Each spherical, yellow fruit is like a small gift, sheathed in a thin paper husk. Simply peel it off, and eat the uchuva raw for a tangy treat. The fruit can also be enjoyed dried, made into jams, mixed in with salads, or added to your favorite bread or muffin recipe. A true superfood, the Inca berry has more dietary fiber than prunes, is an excellent source of vitamin B12, and is chock full of phosphorous, Vitamin A and C. Inca berries are ideal for vegetarians as they have around 16% protein, which is very high for a fruit. A great energy booster and light in calories, the fruit makes a wonderful pre-workout snack or guilt-free dessert.

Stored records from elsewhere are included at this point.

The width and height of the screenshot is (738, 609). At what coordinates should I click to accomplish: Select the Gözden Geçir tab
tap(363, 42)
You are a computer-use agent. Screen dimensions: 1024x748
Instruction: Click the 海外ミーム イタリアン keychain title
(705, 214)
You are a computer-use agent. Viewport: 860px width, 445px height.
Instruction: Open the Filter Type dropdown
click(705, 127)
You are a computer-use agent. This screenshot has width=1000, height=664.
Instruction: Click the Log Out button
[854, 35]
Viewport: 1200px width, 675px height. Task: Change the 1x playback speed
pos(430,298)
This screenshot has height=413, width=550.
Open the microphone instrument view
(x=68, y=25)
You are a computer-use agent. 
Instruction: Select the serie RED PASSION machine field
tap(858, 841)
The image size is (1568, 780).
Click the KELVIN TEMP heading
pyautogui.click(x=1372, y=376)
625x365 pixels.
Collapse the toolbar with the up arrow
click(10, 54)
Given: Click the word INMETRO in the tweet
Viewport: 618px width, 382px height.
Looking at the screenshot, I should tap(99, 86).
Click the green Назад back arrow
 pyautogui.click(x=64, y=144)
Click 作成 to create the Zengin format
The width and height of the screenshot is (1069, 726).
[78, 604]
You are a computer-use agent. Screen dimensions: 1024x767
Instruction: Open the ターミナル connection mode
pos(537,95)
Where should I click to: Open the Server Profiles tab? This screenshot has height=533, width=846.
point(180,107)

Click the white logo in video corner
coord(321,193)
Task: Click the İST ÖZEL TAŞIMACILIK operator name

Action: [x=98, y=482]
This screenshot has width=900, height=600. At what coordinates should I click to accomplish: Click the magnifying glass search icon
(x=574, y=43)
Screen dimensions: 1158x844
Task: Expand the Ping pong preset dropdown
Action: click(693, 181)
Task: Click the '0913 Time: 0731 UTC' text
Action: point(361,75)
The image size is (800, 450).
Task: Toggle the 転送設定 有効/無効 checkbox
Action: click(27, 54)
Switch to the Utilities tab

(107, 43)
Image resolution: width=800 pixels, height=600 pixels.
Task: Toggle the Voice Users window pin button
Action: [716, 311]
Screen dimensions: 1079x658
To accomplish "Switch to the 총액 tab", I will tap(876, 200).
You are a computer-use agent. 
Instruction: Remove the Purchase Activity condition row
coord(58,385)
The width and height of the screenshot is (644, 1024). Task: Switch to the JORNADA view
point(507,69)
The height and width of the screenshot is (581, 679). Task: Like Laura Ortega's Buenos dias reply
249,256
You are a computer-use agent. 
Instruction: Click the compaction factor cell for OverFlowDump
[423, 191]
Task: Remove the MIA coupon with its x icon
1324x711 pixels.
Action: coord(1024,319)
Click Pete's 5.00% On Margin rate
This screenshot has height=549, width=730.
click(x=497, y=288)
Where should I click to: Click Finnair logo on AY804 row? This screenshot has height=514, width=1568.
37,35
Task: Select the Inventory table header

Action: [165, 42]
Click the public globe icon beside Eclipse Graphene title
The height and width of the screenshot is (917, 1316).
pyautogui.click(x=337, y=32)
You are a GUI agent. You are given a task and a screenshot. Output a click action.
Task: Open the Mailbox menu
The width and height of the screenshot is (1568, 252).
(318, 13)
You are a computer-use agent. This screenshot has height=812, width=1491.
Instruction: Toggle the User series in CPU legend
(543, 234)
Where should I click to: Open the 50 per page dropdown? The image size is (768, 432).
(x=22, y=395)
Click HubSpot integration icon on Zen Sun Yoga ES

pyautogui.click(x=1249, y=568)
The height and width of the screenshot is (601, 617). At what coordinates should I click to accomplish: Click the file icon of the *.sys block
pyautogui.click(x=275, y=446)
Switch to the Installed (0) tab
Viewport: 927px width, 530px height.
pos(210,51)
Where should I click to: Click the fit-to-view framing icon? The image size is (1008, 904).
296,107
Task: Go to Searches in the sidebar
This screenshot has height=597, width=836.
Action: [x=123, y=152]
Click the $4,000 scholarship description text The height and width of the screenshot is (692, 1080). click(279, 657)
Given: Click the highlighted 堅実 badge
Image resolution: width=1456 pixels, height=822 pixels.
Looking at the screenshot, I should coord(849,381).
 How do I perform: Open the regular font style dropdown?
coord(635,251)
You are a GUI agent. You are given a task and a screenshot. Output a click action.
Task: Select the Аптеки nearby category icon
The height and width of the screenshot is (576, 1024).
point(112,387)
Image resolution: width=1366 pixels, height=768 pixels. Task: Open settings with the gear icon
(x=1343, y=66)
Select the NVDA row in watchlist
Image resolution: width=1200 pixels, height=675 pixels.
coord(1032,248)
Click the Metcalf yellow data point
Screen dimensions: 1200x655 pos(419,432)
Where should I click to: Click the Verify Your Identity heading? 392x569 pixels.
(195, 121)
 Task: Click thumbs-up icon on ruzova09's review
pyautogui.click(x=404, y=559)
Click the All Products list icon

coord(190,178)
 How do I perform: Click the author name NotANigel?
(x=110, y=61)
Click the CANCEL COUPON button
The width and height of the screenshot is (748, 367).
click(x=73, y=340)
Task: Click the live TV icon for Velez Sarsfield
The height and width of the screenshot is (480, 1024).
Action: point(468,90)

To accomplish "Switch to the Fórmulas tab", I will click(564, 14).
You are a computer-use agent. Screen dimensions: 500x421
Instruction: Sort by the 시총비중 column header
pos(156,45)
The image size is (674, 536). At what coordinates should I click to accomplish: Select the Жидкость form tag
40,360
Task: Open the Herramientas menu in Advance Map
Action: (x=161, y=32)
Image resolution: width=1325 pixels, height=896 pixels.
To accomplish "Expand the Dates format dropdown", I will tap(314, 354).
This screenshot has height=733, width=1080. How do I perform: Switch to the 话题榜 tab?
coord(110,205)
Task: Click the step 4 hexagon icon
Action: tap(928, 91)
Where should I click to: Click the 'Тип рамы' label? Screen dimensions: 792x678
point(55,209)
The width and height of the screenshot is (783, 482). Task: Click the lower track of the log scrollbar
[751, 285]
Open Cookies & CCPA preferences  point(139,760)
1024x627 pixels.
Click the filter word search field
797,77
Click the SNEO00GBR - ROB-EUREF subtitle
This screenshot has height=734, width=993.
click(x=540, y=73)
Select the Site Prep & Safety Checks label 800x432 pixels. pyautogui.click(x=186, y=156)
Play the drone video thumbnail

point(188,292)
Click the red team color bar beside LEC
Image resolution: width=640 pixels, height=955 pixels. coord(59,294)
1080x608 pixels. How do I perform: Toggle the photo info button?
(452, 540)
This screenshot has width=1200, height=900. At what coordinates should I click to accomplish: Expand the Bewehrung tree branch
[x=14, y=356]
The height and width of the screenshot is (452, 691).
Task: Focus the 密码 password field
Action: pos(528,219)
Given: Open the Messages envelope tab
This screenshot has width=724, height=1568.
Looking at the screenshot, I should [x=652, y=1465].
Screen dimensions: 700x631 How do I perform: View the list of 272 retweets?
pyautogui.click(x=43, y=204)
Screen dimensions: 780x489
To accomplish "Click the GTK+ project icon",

In Costa Rica, uchuva is grown in temperate climates and sold in farmers' markets and grocers country-wide. I usually pay less than $2 for a small bag, which provides a week's worth of healthy snacks. Upscale stores like Auto Mercado often package the Inca berries without the husks, where they may be mistaken for tomatillos. Next time you're at the market, ask if any vendors are selling "besos de amor," which translates into kisses of love-- a common nickname for the Inca berry.
Uchuva Pie Filling
2-3 cups of ripe uchuva, mashed
1 cup of sugar
1 tablespoon corn starch
1 tsp cinnamon, 1/2 tsp nutmeg
1 tablespoon lemon juice
3 teaspoons almond extract
Add top crust and bake at 400 F for 10 minutes; turn oven down to 350 F for 45 additional minutes. Serve warm with vanilla ice cream if desired.